July 04, 2021

Still homesick for something

It's been six months since my mother died. After her death, I was busy helping my family wrap up the estate. Then I was immersed in the process of buying a car, packing and shipping my stuff, and driving to Tucson. Then I got busy finding a place to live. For the past two months in Tucson, I've been rolling with the weather, from warm to hot to blazing, and then to wind, rain, and thunder. I guess I could pat myself on the back for being in the moment, but at some point, don't we have to stop and reflect?

I spent the last five years of my life drawing inward toward my mother in a tightening orbit. Now she's gone. It's as if someone moved the sun. Like, there I was trotting around her, fetching, carrying, singing, showing up for whatever her moment looked like, and suddenly, there's nothing in the center anymore. It's just blank space.

You might be thinking, well, Carol, you didn't have to lose yourself so completely in her life that you lost your own. Nobody asked you to do that. It certainly wasn't on the daughter-duty list. Do I sound like I'm complaining? I think I'm reflecting. I woke up this morning and realized I'm orbiting a black hole. It's an unsettling realization but sooner or later, necessary.

I store an image in my mind of my dead mother lying in the ER bed, eyes shut, mouth just a little open. In that image, to me, it's not really my mother lying there dead, it's an unpainted papier-mâché sculpture of my mother. That's because this fake pale mother has no teeth. Her dentures are in a plastic bag on the counter. That means her face is sunken and misshapen, like the balloon inside popped and the newspaper strips are sagging with gravity. It isn't my mother's face at all. Not the mom I used to visit and talk with and sing with. Some cartoon body with a blanket pulled up to its chin. Nothing to fret about, nothing to miss. 

I talk to her every now and then while I'm stuck in stasis (indoors in the heat and monsoon) waiting for my new home to appear. Ma, I say. Sometimes that's all I say. Ma. Ma. Ma. I sound like one of those kids that frazzled mothers drag around grocery store aisles. You see them yanking on their mothers' jackets and demanding candy. Ma! Chocolate! Ma! Pay attention to me. 
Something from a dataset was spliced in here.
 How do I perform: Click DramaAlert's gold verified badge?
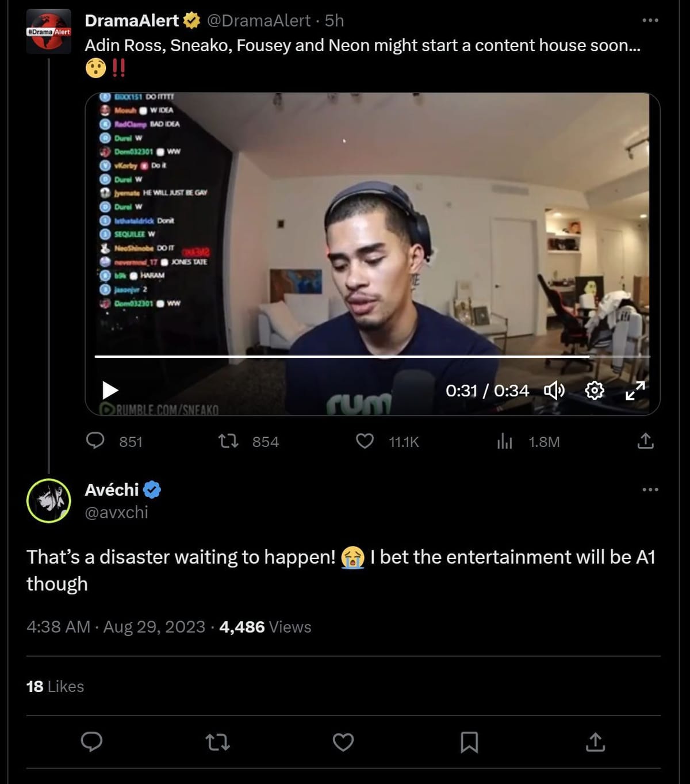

I miss what she used to be, not what she became. I would not want her back. She would not want to be back. Likewise, I don't miss Portland but I'm not home yet in Arizona. I don't know where I belong, or if I ever belonged anywhere. When I think of "home," no place comes to mind, no place I can say, yeah, that place, now that place was home. Home for me has always been about people. I always came or went because of people. Now I'm alone and I have to put myself in the center of my orbit if I want to create my next home. Conceptually I know how to do that but I'm not feeling it yet in my body or soul.